La Première guerre mondiale et les secours des Américains sont l’occasion de transférer sur le Vieux continent, dans les régions occupées du Nord de la France et en Belgique, la jeune tradition du Mother’s Day. L’arrivée des soldats américains diffuse encore plus largement ce rituel qui inspire jusqu’au nom la Journée des Mères donnée à Lyon du 14 au 16 juin 1918. Le dernier jour permet de féliciter douze femmes enceintes déjà mères d’au moins cinq enfants. En 1920, peu après la création du Conseil supérieur de la natalité, Theodore Steeg, ministre de l’Intérieur, autorise la « Journée nationale des mères de famille nombreuse ». Malgré la tenue de cette fête le 19 décembre 1920, « la fête des Mères n’a pas encore pris sa place dans le calendrier annuel » (p.82) et aucune journée nationale n’a lieu dans les années qui suivent, l’organisation relevant de l’échelon local.

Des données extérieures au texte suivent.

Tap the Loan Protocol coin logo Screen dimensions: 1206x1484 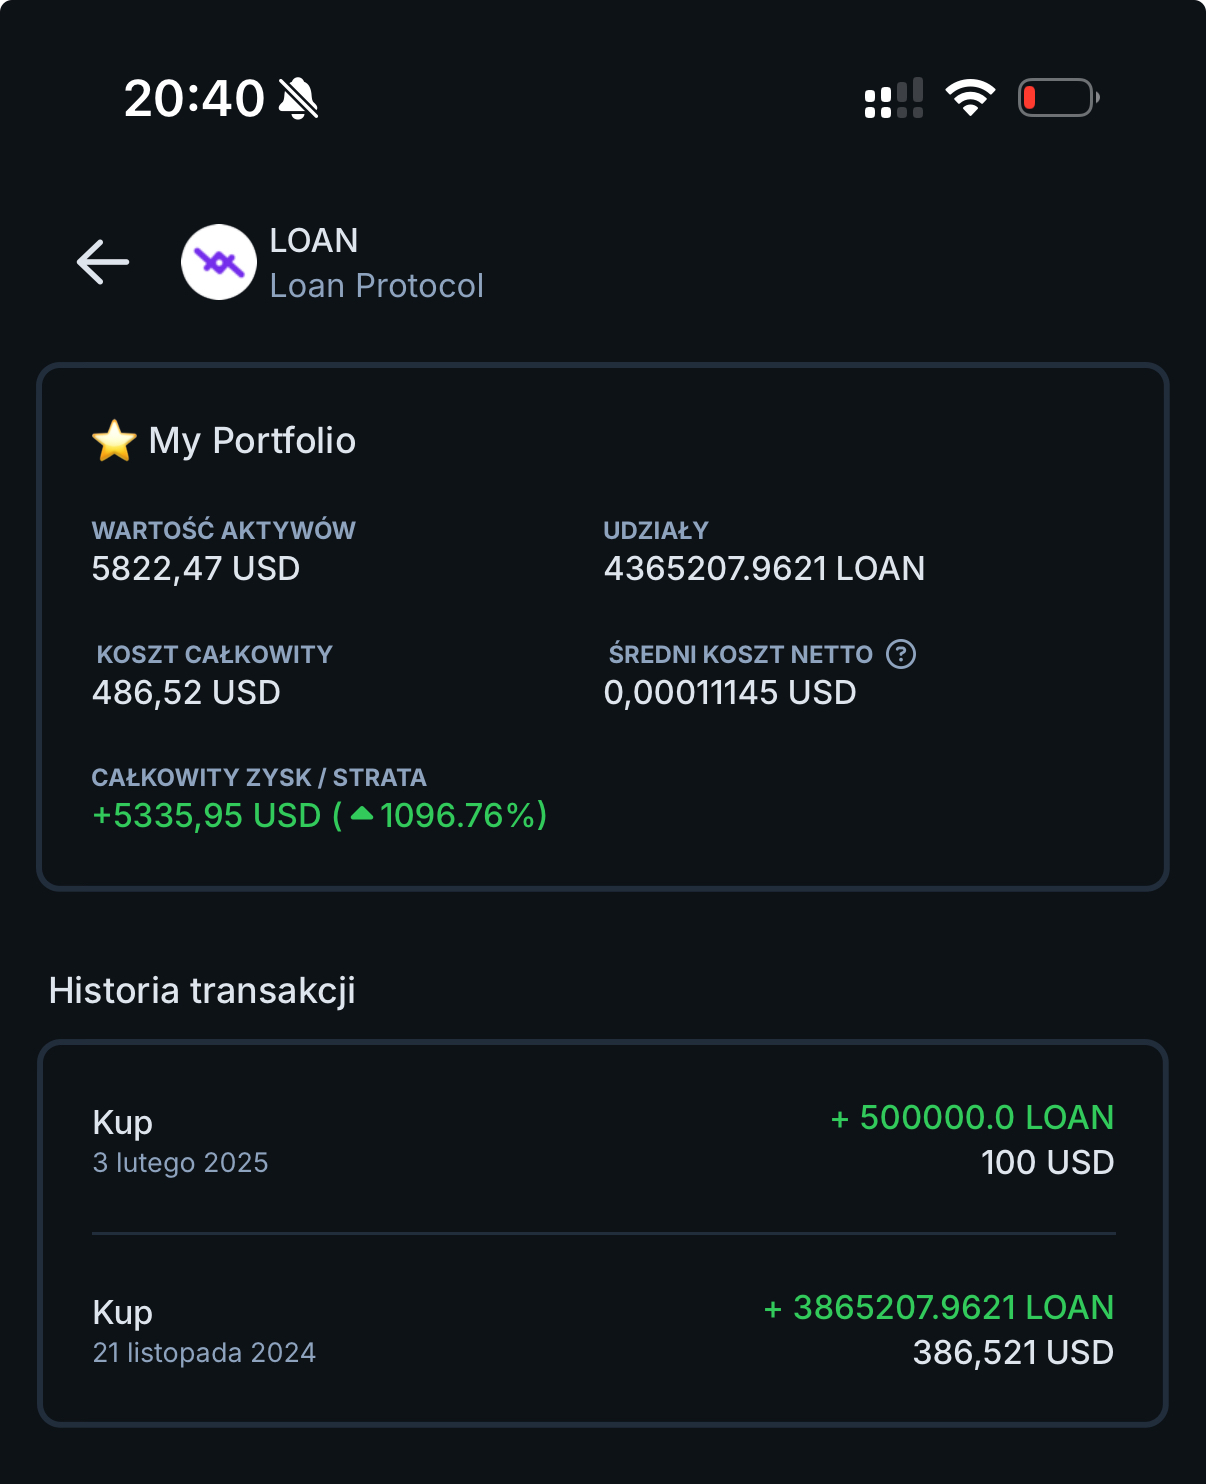(219, 262)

Avec l’introduction de la démographie dans les programmes scolaires à partir de la fin des années 1920, une politique familiale se met en place, fondée sur le modèle traditionnel, autour de la Mère au foyer et de l’autorité du père qui ramène l’argent à la maison. Comme l’écrit l’auteur, « la petite musique du « Travail, Famille, Patrie » est déjà à l’œuvre » (p.84). La fête des Mères du régime de Vichy n’est donc que l’aboutissement d’un long processus. Dans cette liturgie pétainiste, la Mère mise à l’honneur devient l’icône de la Révolution nationale. Pourtant, comme le montre Louis-Pascal Jacquemond, les mouvements de Résistants, communistes en tête, se saisissent du décalage entre le discours du pouvoir en place et les souffrances du quotidien pour faire de cette fête un outil de mobilisation. Les tracts sont alors nombreux appelant les mères à rejoindre « l’armée des ombres ».

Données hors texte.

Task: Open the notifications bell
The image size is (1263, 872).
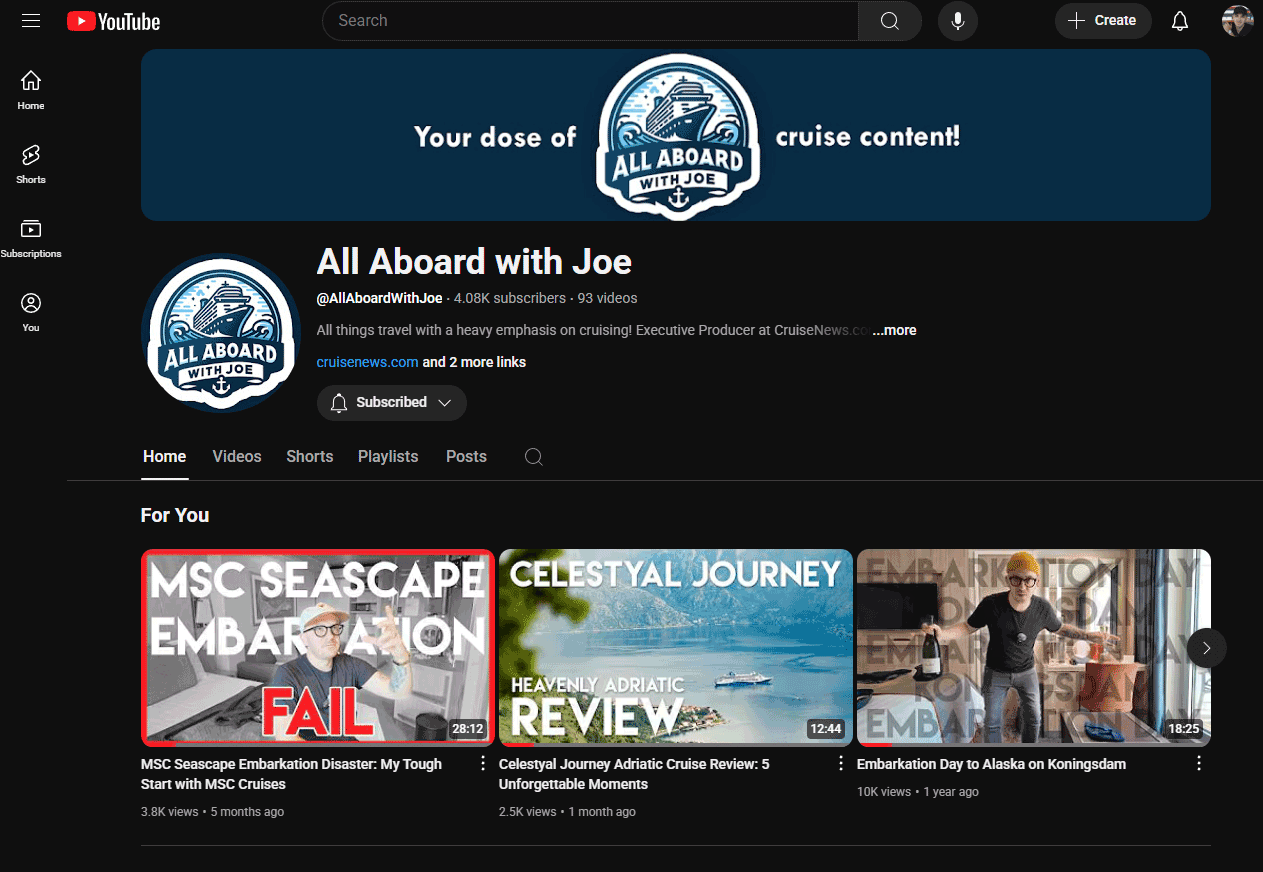Action: [x=1179, y=20]
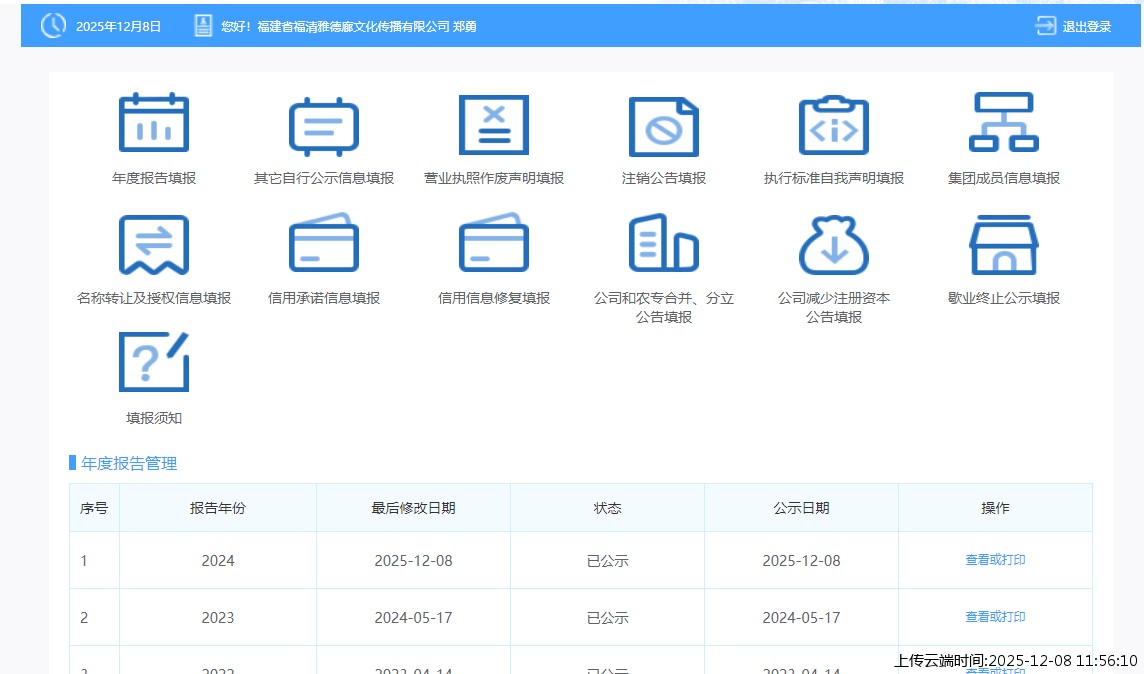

Après la Seconde guerre mondiale, la fête des Mères s’installe dans le cadre républicain et particulièrement à l’école. Néanmoins, cette pratique scolaire est de plus en plus remise en cause, tant elle implique de se calquer sur un idéal familial et maternel contesté. Cette fête connaît par ailleurs une marchandisation en même temps que la société goûte de plus en plus à une consommation effrénée. L’auteur distingue quatre temps de la « récupération mercantile » (p.136) de cette fête. Le premier XXe siècle voit la commercialisation massive des fleurs et des cartes de vœux, la mère se voyant au centre d’un intérêt qui n’est pas sans rappeler le désir amoureux masculin. À partir des années 1930, la promotion de l’électroménager domestique attribue à la mère une image de modernité technique. Les dernières décennies du XXe siècle et les cadeaux comme les parfums ou la lingerie érotisent sensiblement l’image de la mère. Enfin, au début du millénaire, cette fête semble s’appuyer sur les modes de communication actuels et « met en scène des femmes substituts » (p.143).

Critiquée dès l’entre-deux-guerres, la fête des Mères se retrouve dans la ligne de mire des féminismes des années 1970 comme des années 2000, ce qui pousse l’auteur à poser la question de son « obsolescence programmée » (p.167). Cependant, sa popularité n’est guère remise en cause et la Journée internationale des Femmes du 8 mars ne parvient guère à l’effacer du paysage.

L’auteur achève son étude par un rapide tour du monde des fêtes équivalentes, « chrétienne et nationale » en Amérique Latine, importée en Afrique et au Proche-Orient, acculturée dans les mondes asiatiques. Il conclut ainsi une réflexion riche et stimulante qui permet de déconstruire autant les stéréotypes genrés que les légendes urbaines.

François da Rocha Carneiro – Professeur d’histoire-géographie à Roubaix, Docteur en histoire contemporaine et chargé de cours à l’Université d’Artois, Vice-Président de l’APHG.